種のアポトーシスという病のために、男女が別々に分けられて生活する東京自治区のなかで、人間は第3の性としての人工妖精を作りだし、その伴侶としています。でも、その自治区は海外や、本国の日本などとの関係が微妙なバランスななかでかろうじて自治を守っています。その中で、自治区の運命っや人工妖精たちの未来、そして人類の未来のかかわる事件に、主人公はまきこまれていきます。

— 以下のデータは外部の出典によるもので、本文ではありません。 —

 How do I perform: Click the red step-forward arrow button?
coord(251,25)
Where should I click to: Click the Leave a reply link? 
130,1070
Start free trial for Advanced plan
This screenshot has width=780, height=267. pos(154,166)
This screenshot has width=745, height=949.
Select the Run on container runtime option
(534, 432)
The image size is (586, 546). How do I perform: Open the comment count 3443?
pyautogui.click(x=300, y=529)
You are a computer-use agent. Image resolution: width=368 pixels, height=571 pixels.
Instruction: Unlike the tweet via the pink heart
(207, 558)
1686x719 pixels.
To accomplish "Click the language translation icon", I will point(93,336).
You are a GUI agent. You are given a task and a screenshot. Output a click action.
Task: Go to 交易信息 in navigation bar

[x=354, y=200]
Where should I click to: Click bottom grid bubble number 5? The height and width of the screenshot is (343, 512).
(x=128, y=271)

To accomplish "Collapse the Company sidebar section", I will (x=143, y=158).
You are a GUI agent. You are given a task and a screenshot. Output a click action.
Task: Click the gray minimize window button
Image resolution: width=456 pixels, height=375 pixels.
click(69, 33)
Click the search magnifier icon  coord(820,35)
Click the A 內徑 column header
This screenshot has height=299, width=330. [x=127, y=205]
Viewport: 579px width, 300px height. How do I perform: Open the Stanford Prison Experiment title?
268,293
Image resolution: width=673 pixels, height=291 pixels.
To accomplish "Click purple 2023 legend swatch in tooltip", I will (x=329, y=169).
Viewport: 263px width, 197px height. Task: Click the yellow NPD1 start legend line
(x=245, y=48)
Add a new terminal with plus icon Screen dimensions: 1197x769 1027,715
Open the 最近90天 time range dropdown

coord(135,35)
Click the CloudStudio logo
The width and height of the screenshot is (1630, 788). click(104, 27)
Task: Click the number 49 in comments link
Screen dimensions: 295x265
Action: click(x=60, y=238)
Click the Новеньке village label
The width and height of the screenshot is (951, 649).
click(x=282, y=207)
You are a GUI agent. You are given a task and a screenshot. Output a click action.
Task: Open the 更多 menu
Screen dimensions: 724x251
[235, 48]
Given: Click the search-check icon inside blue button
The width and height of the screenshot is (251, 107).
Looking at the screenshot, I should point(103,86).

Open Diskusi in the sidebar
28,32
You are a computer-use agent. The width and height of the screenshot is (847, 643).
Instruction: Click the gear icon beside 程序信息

分野的にはハードSFではないですね。科学的な考証は、未来のことということでかたづけられているような。むしろ、この作品は「こころ」のあり方や哲学的な内容についてかなりのページを割いています。登場人物たちがかなり理屈っぽいんですよね。
でも、その実、彼らはまたかなり不器用でもあって。
それにどことなくラノベっぽい表現もあったりします。
結構おもしろい作品だと思うんだよなぁ。
ついこのあいだ、「スワロウテイル人工少女販売処」を読み終えて、「スワロウテイル/幼形成熟の終わり」を読んでるところです。
かなり遅くに読みはじめたことになりますね。最初の本が出たときにすぐに買ってあったのですけど、ずっと読書のキューに入ったままつい最近まで置かれていたものですから。
当然、何冊にか続くシリーズの場合、その続きを持っているかどうかわからないわけで。時々山をくずして確認していたりするのですけど。
で、1冊目がおもしろいから、どうだったかな、と思って山を探してみたらちゃんと2冊目も3冊目も買っていました。キューの先頭に持ってきておいたし。
以前はラノベも結構読んでいたんですけど、最近はかなりの量が早いペースで出てるんで追いつけないんですよ。だからラノベはほとんど買ってないし。(いくつかは時々買うんですけど。ハルヒとか おと×まほ とか。)
最近は通勤時に読書する時間が増えたので、へたばってないときは読むことができるようになって、それなりにペースが上がっています。
最近気になっていたのは魔法科高校の劣等生。とはいっても小説の方は読んだことがなくて、漫画の「劣等生」と「優等生」の方で内容を知って興味があるという感じ。漫画版は結構おもしろいです。スピンオフの「優等生」の方が個人的には好きだな。